Prolonged Care. Prolonged care codes 99358 and 99359 for extended non-face-to-face E/M services before or after an in-person office visit have existed for a number of years, but have never been reimbursed. In 2017, CMS will begin paying for the codes when the services are rendered to Medicare patients.
Diabetes Self-Management Training. The government is proposing an expansion of opportunities to be paid for diabetes self-management training (DSMT), G0108 and G0109 – and has introduced the framework for an entirely new initiative – the Medicare Diabetes Prevention Program (MDPP). CMS proposed reimbursement method focuses on paying for patients who experience weight loss.
Imaging. Effective beginning January 1, 2017, federal law reduces payment by 20% for the technical component (TC) (including the TC portion of a global service) for X-rays taken using film. CMS will require a new modifier on claims for the technical component of the X-ray service, including when the service is billed globally. In subsequent years, computed radiology (CR) takes a hit with a mandated 7% reduction in payments for imaging services that are X-rays (including the X-ray component of a packaged service) taken using CR. The payment hit for CR commences in 2018.

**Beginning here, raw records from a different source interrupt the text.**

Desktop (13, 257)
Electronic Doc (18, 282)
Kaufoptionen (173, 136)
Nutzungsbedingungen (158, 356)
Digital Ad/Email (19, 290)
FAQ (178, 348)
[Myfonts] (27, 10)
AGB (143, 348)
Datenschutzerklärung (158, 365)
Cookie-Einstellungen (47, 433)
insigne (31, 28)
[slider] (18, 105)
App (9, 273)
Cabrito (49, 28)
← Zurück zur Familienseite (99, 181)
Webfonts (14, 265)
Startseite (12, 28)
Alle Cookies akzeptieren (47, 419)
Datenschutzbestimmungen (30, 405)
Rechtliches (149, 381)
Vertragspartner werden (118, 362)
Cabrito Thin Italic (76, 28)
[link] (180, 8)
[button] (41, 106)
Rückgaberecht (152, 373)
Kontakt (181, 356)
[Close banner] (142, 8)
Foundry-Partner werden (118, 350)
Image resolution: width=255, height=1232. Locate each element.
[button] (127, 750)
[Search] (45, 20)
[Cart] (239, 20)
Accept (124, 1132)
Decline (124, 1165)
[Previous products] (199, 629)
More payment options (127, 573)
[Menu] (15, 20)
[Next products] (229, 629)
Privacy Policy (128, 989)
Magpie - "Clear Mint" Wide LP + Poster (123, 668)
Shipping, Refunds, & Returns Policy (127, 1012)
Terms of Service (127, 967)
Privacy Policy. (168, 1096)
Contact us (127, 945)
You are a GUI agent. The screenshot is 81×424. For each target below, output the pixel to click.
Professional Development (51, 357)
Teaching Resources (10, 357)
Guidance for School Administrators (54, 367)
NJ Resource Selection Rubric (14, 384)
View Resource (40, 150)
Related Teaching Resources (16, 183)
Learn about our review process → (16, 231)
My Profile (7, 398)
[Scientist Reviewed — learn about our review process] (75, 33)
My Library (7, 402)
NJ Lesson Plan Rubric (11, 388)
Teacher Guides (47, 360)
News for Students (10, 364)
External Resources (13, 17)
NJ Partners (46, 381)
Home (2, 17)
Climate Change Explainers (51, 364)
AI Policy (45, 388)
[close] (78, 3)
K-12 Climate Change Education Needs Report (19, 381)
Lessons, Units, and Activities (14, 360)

Data Reporting. Accountable care organization (ACO) participants have not been required to submit data for the Physician Quality Reporting System (PQRS). While that sounds favorable to physicians, it can prove disadvantageous if and when the ACO is poorly managed. In response, CMS proposes to allow eligible professionals (EPs) billing under the tax identification number (TIN) of an ACO the option of reporting separately as individual EPs or as group practices for PQRS, beginning in 2016. ACO participants also would have the option of reporting quality data outside of the ACO to meet PQRS requirements in 2017 and 2018. The agency intends to exempt these groups from the group reporting registration process for the current calendar year, since the deadline was June 30, 2016.
Informal Review. In another welcomed move, the informal review for penalties for failure to successfully report to PQRS will be eased for affected physicians. The informal review process for the Value-based Payment Modifier (VBPM) also will be restructured. CMS proposes to revise the informal review policies, creating a protocol for how VBPM quality and cost composites would be affected for the 2017 and 2018 payment years should unexpected issues arise, such as an error by CMS in its calculations or a mistake by a vendor or other third party.
While most of the changes would not become effective until January 1, 2017, CMS is currently seeking comment about its recommendations in advance of issuing its final rule in early November. Read the complete proposed rule in the Federal Register at http://bit.ly/29Ih50y.
On a final note, through a separate rulemaking process, CMS proposed to shorten the reporting period for attesting to meaningful use (MU) in the electronic health record (EHR) Incentive Program. The reporting period would be any continuous 90-day period between January 1, 2016, and December 31, 2016, instead of a full year of use as currently required. The final rule regarding MU reporting is expected to be released in October; this may be the best news of all!